ミラヘノラブレター

アイツ以外の時空侵入者も特になく、今日の仕事を終える。
毎日この繰り返し。
休みの日も特にやる事はないしな…。

社内を歩くと、1枚のポスターが目に入った。

『歌姫サアラ コンサート』

(またか……。)

アイツは本当に有名人。
時空でも越えてこなければ逢う事もなかった。

「ヤト、そんなに私に会いたかったの?」

「え?」

振り返るとサアラだった。

「ポスターなんか見ちゃって。」

「な!!お前!!何で!!」

「このコンサートこの中だからね。」

確かにポスターにはご丁寧にこの会社内の地図までついていた。

だからってフラフラ歩けるようなところじゃない。
犯罪者を捕まえてある塔だってある。
能力や才能を認められれば誰でも雇われる。
決して良い奴ばかりでもない。

「ね。星空が見たい!」

「な……。

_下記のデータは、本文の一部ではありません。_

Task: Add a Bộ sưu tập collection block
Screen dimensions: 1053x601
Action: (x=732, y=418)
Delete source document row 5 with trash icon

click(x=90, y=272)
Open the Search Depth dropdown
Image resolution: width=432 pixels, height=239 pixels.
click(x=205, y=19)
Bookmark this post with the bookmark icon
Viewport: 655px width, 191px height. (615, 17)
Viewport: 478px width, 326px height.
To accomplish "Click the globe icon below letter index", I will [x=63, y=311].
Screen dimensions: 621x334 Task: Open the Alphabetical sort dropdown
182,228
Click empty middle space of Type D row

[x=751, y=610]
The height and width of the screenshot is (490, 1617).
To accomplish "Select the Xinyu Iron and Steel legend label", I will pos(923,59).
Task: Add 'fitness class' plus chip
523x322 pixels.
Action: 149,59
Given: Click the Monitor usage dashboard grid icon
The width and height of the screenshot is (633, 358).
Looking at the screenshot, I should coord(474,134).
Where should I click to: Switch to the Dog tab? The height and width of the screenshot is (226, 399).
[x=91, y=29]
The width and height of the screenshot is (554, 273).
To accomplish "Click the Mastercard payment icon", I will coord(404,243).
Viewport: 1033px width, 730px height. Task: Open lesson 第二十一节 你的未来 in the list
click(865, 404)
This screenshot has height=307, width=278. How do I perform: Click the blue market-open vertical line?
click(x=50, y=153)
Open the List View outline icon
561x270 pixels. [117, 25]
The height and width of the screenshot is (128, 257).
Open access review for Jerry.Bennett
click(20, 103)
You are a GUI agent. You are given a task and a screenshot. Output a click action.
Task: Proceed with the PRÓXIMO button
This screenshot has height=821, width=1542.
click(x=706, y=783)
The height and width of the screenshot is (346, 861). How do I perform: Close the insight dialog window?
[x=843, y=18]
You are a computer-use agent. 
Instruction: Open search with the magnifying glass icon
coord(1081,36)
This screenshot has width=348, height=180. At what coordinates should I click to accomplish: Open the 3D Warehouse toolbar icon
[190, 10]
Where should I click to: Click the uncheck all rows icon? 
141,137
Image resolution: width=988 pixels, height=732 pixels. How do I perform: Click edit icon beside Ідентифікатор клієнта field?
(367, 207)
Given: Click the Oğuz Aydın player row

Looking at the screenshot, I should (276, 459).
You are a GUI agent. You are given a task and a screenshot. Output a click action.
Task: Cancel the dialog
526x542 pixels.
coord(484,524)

」

人の心配もお構いなしな、お姫様。
なんだって懐かれちまったんだろう…。

           *

「わーい!!綺麗!!」

なんだかんだで連れてきてしまう辺りダメなんだろう…。
だけど星空は俺も好きだから…仕方がない。

「ヤト、こんな所知ってたんだ!!ずるい!!」

この場所は"ココ"へ来てから見つけた、俺の特等席。
星が降るくらい見える。
周りに建物もないから明かりもない。
普段から人もほとんど訪れない場所。

「連れて来たんだからズルくないだろ。」

「や、今まで黙ってたんだからずるい!!」

「……はぁ。」

これなら歌姫が見つかる事もないだろう…と思って連れてきたんだが…失敗だったか?
俺の平和な場所が減った気がする。

「あんまり暴れてこけるなよ。」

「解ってる!!……わっ!!」

ドシンッ!!

(お約束な奴だ…。)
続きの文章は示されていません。